What to work on -> Output every line of the records below as a numbered list, skipping blank lines and leaving out the pictures.
START Raw data
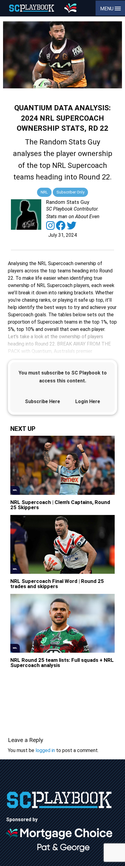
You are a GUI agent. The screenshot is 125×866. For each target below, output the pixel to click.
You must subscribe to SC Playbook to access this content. (63, 377)
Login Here (87, 401)
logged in (45, 750)
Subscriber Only (70, 192)
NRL (44, 192)
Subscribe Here (42, 401)
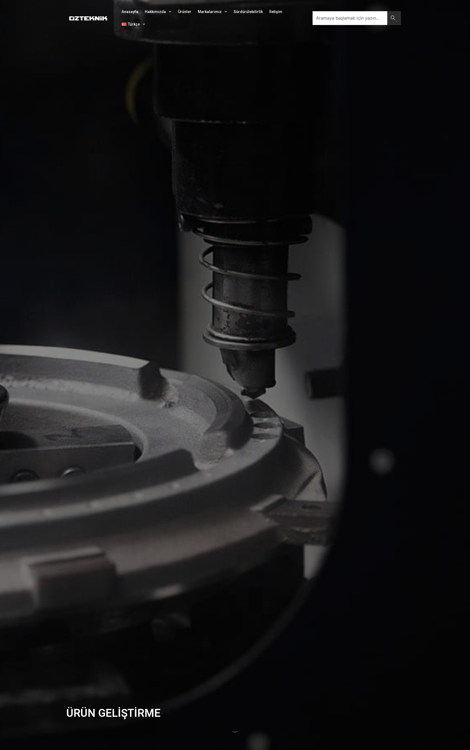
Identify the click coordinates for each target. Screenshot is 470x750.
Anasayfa (130, 12)
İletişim (275, 12)
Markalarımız (210, 12)
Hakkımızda (155, 12)
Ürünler (184, 12)
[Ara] (394, 18)
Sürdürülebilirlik (248, 12)
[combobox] (350, 18)
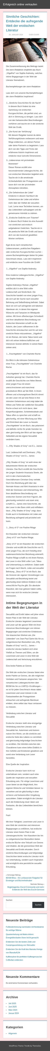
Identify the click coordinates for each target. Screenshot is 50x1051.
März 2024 (12, 1010)
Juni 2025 (12, 1007)
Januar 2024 (13, 1013)
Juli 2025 (12, 1003)
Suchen (9, 900)
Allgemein (12, 1033)
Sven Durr (34, 35)
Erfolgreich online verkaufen (20, 4)
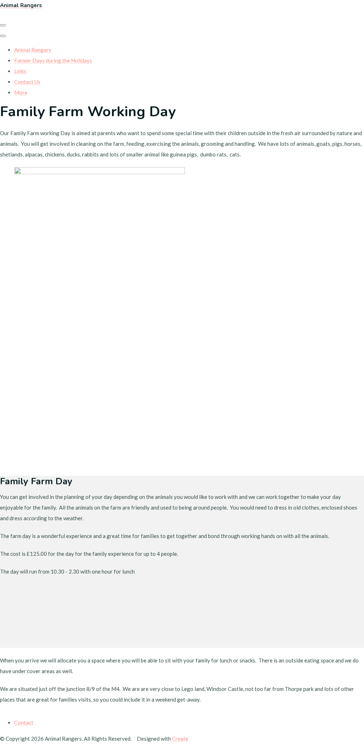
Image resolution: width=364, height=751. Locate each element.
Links (20, 71)
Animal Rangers (32, 50)
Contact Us (27, 82)
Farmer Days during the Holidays (53, 60)
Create (180, 738)
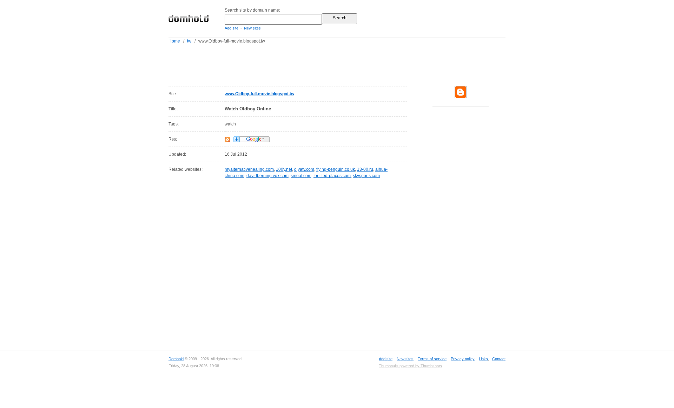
END Raw data
Exercise output ->
1. You are a GUI agent. The screenshot is 125×866. For each target below, output the pixel to click.
2. You must subscribe to SC Playbook to access this content. (63, 377)
3. Login Here (87, 401)
4. logged in (45, 750)
5. Subscriber Only (70, 192)
6. NRL (44, 192)
7. Subscribe Here (42, 401)
8. Identify the click coordinates for each target. Screenshot is 470x750.
9. Anasayfa (130, 12)
10. İletişim (275, 12)
11. Markalarımız (210, 12)
12. Hakkımızda (155, 12)
13. Ürünler (184, 12)
14. [Ara] (394, 18)
15. Sürdürülebilirlik (248, 12)
16. [combobox] (350, 18)
17. Identify the click coordinates for each target. Screenshot is 50x1051.
18. März 2024 (12, 1010)
19. Juni 2025 (12, 1007)
20. Januar 2024 (13, 1013)
21. Juli 2025 (12, 1003)
22. Suchen (9, 900)
23. Allgemein (12, 1033)
24. Sven Durr (34, 35)
25. Erfolgreich online verkaufen (20, 4)
26. Image resolution: width=364, height=751. Locate each element.
27. Links (20, 71)
28. Animal Rangers (32, 50)
29. Contact Us (27, 82)
30. Farmer Days during the Holidays (53, 60)
31. Create (180, 738)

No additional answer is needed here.